A sample batch script (train.sh
) to submit a job. You should modify this script accordingly.
#!/bin/bash -l
#SBATCH --partition=ece_priority_q
#SBATCH -A vllab_07
#SBATCH -t 144:00:00
#SBATCH --gres=gpu:2
#SBATCH --mem=500G
#SBATCH -J test_this
#SBATCH -o /work/huckleberry/jinchoi/temporary_work/action/3dresnet/log/train.log
hostname
echo $CUDA_VISIBLE_DEVICES
module load cuda/10.1.105
source activate powerai36
which python
cd /home/jinchoi/src/3D-ResNets-PyTorch/
python train.py # your script to run
You submit a job by this:
sbatch train.sh
You can also submit a job array. See this: https://slurm.schedmd.com/job_array.html
No one has been successfully installed a custom Caffe on PowerAI. There are some problems installing the dependencies such as glog, gflags, google protobuf.

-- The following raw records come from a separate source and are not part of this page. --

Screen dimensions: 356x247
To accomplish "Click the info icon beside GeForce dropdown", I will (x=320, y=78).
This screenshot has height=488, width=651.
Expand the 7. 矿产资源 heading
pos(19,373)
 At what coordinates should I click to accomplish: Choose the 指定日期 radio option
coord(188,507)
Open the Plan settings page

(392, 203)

reference here: https://www.ibm.com/support/knowledgecenter/SS5SF7_1.6.0/navigation/pai_install.htm first make sure you have logined into hulogin1/hulogin2
module load gcc cuda Anaconda3 jdk
java -version
conda create -n powerai36 python==3.6 # create a virtual environment
source activate powerai36 # activate virtual environment
conda config --prepend channels https://public.dhe.ibm.com/ibmdl/export/pub/software/server/ibm-ai/conda/
if things don't work, add two channels and run commands showing below
conda config --add default_channels https://repo.anaconda.com/pkgs/main
conda config --add default_channels https://repo.anaconda.com/pkgs/r
install ibm powerai meta-package via conda
conda install powerai
keep type 'enter' and then enter 1 for license acceptance
export IBM_POWERAI_LICENSE_ACCEPT=yes
step 1: request for GPU nodes
salloc -N 1 --gres=gpu:pascal:1 --partition=normal_q --account=openpower
step 2: load all necessary modules
module load gcc cuda Anaconda3 jdk
step 3: activate the virtual environment
source activate powerai36
step 4: test with simple code examples
python test_pytorch.py
python test_TF_multiGPUs.py
python test_keras.py
test with your own codes and begin your AI projects!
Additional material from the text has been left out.